Aqui vai um pequeno spoiler sobre o filme, caso você não o tenha assistido. Durante os acontecimentos do filme, há um momento onde o Pacificador se revela tipo um traidor da equipe e para cumprir sua missão, supostamente morre. Porém, na cena pós-créditos, vemos que ele sobreviveu e que agora poderá fazer parte de uma equipe ‘ainda mais secreta’ que o Esquadrão. E na série vemos o desenrolar dessa equipe e sua missão.
Naquele momento, muito gente (eu incluso) pensou: ‘Beleza, mas pra quê uma série desse personagem?! Tanta gente e história mais interessante pra contar…’ Só que nós esquecemos que estamos falando de James Gunn, o cara que pega equipes e personagens que ninguém se importa, ou sequer conhece, e transforma em algo incrivelmente divertido e até mesmo relevante. Olha, eu arrisco dizer que ele tá ajudando muito a pavimentar uma reerguida para o DCEU.

A série não apenas entrega 8 episódios muito bem desenvolvidos e interessantes, como também personagens bem escritos e interpretados em uma história que se mostra coerente dentro daquele universo onde está inserida. Tanto, que no último episódio há cameos surpreendentes (pelo menos pra mim) e muito bem contextualizados.

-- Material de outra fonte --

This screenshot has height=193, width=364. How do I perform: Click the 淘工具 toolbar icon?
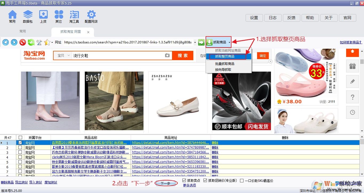[x=74, y=16]
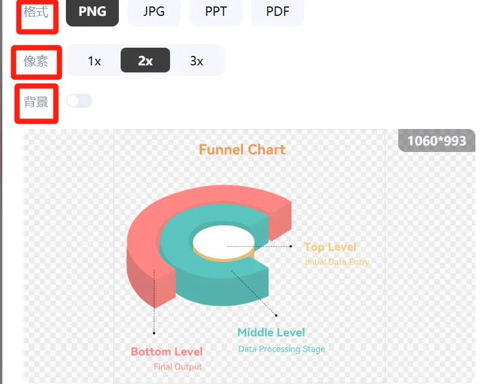Click the Initial Data Entry text

(337, 262)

Não vou falar muito do plot, até pra não estragar a experiência de quem não assistiu ainda, pois ir descobrindo tudo junto com os personagens e entender o que acontece é boa parte da graça da série. Mas adianto que há problematização de questões muito revelantes e inteligentemente encaixadas na história, de modo que até os nerdolas que reclamam de lacração vão engolir, pois junto de coisas séries temos tripas e ação desenfreada e piadas de 5ª série. E olha: funciona tudo maravilhosamente bem!
Aí que James Gunn se supera. Ele consegue unir a galhofa, o não se levar a sério mesmo falando de coisa séria, com sangue jorrando, alienígenas e ação desenfreada ao som de muito rock n’ roll. Ele parece um pós-adolescente do final dos anos 80 e início dos 90 que se recusa a crescer mas é extremamente talentoso. E se ele errou naquela história dos tweets com piadas inadequadas de 15 anos atrás, ele tá fazendo um excelente trabalho se redimindo através da sua obra.
Ah, um comentário bônus: me lembrei muito dos trabalhos do Tarantino em diversos aspectos, é muito provável que ele seja uma influência para o Gunn. Pra mim, um traço bem marcante e que só quem conhece bem a assinatura do Quentin vai notar, são os diálogos aleatórios que (aparentemente, e às vezes, realmente) não levam a lugar nenhum, mas dão bastante liga e até amenizam a tensão entre uma cena e outra. Há um momento no último episódio onde dois personagens conversam sobre a importância das formigas no ciclo da vida (?!) e se há mais delas do que há peixes (?!?!).
Pacificador é bem o que aconteceu com Guardiões da Galáxia e O Esquadrão Suicida: ninguém pediu, ninguém se importava ou botava fé antes, poucos (ninguém?) conheciam mesmo o personagens, talvez eles nem mesmo tinham tanto desenvolvimento e profundidade nos quadrinhos até então, mas agora não dá mais pra viver sem. E queremos mais. E vamos ter: a segunda temporada já tá confirmada!
Recomendo Pacificador, mas não para qualquer um que curta filmes/séries de super-heróis. É preciso um pouquinho mais de estômago do que estamos acostumados. Mas ao mesmo tempo, dá pra recomendar pra quem não curte esse gênero mas ama uma babaquice descompromissada, humor e ação fáceis, tiro, porrada, bomba, sangue e aliens. Nem precisa dizer que o público alvo é (no mínimo) +16, dependendo da sua sensibilidade, até +18.